Ungefähr zwei Stunden investiere ich jeden Tag in die Seiten. Meine Follower senden mir Dialoge zu, die sie auf besagter Verkaufsplattform geführt haben. Ich baue aus den Screenshots dann Memes. Ich gehe nach Bauchgefühl: Was findet der Mainstream lustig?

Das Konzept funktioniert gut, weil viele ihre eigenen Erfahrungen wiederfinden. Zum Beispiel die verschiedenen Verhandlungstypen: Es gibt die Unverschämten, die wollen, dass man den gebrauchten Schrank liefert und aufbaut, und das alles für den halben Preis. Dann gibt es die Knauserigen. Die verhandeln hitzig um 50 Cent. Aber der Verkäufer hat auch seinen Stolz und knickt nicht ein. Am Ende scheitert der Deal an Centbeträgen. Außerdem kommen Memes gut an, die die Spießigkeit der Deutschen aufs Korn nehmen: von Leuten, die sich über Belangloses aufregen und ungefragt Ratschläge verteilen.

Auch kritische Themen funktionieren. Zum Beispiel hat jemand mal die Erdgaspipeline Nord Stream 2 "zum Verschenken" inseriert. In der Anzeige stand "zum Selberabbauen". Memes bieten einen niedrigschwelligen Zugang zu politischen Inhalten, sie zeigen Missstände mit Humor auf. Für junge Menschen sind sie ein leichterer Einstieg als ein seitenlanger Artikel in einer Zeitung.

Man darf nicht unterschätzen, wie kostbar die Reichweite ist. Andere Seitenbetreiber wollen sich die Taschen voll machen, die verkaufen ihre Seite oder teilen unseriöse Werbung. Ich nutze meine Kanäle, um Charity-Aktionen für Menschen ohne Reichweite zu organisieren. So konnten wir etwa für eine Frau mit Behinderung einen Therapiehund finanzieren. 2021 habe ich mit meinen Seiten insgesamt 100.000 Euro Spenden gesammelt.

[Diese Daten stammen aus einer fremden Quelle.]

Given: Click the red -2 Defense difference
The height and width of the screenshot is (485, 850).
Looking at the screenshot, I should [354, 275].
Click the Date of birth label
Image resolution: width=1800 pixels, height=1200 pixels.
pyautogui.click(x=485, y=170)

Eines Tages werde ich meine Seiten als ein humoristisches Vermächtnis im Internet hinterlassen. Früher haben Menschen Gemälde gemalt, die jetzt im Museum hängen. Heute bauen sie halt Memes. Das ist auch Kunst.


Marcel Rolf, 30, ist Immobilienverwalter. Er verrät bloß seinen Künstlernamen.